Spring into gamay

October 6, 2019

Highly aromatic with a fabulous nose, but light in flavour — ORM takes a closer look at (and taste of) gamay.  

 

 

There was a time, and it must be added here many, many, many years ago, that I thought Beaujolais wine was made from pinot noir. Surely you all thought that too, right? No?

 

Turns out Beaujolais is not made from pinot noir, but rather from a grape variety called gamay.

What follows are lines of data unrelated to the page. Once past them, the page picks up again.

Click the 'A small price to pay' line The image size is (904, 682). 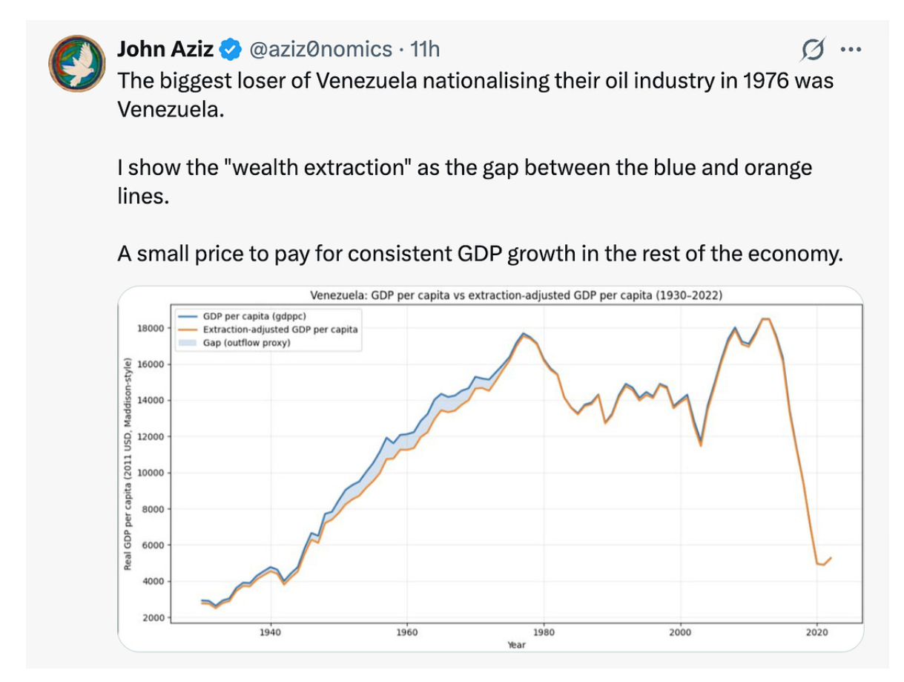480,254
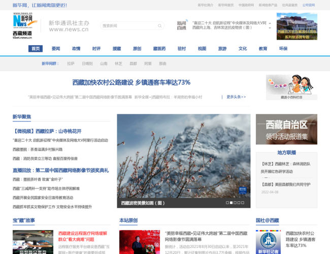Open headline 西藏加快农村公路建设 乡镇通客车率达73%
The image size is (330, 254).
point(131,82)
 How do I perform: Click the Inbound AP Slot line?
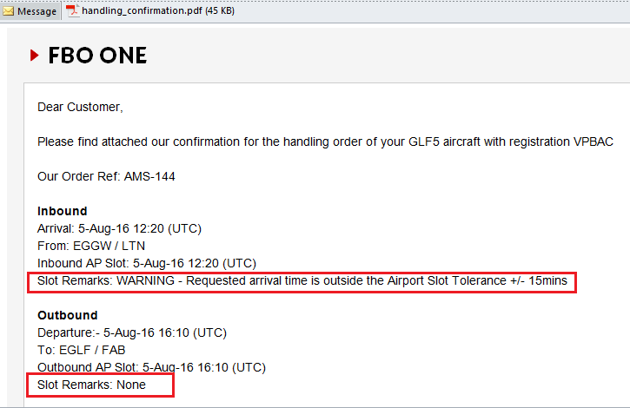coord(147,263)
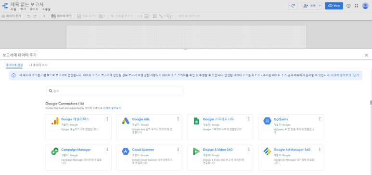Select the Google Ads connector icon
The image size is (372, 175).
[x=125, y=121]
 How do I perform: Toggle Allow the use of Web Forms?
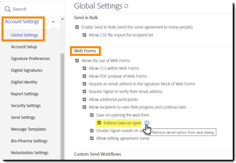tap(77, 61)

How embarrassing!  However, I take some comfort from the fact that gamay is both a cousin of pinot noir, has its origins in Burgundy, France, just like pinot noir, and that the grape variety is often referred to by its French regional name of Beaujolais and not gamay.

 

Hence, with no obvious reference to gamay in everyday speak, I was none the wiser. For me, Beaujolais looked like pinot noir, smelt like pinot noir, tasted like pinot noir, and came from Burgundy, France, where pinot noir is widely grown. But, there you have it — gamay is not pinot noir!

 

What is gamay?


Gamay is a noble red variety and dates back to the 14th century and is grown widely in France, including the region of Beaujolais. Specifically, gamay was said to have been discovered in the village of Gamay around the 1360s. The grape variety is thin-skinned like pinot noir, yet plump, and ranges from violet to purple or even black in colour. The berries are oval in shape and can also range from small to long clusters in a bunch. Like many red grape varieties, the pulp is colourless but may vary in shade depending on the clone type — and by the way there are more than 35 gamay clones.

 

The variety is high-yielding; however, in spite of this, gamay is prone to disease, rot and is also sensitive to frosts. Naturally, gamay suits colder climates and is clearly not suited to extremely hot conditions or climates, exactly like pinot noir.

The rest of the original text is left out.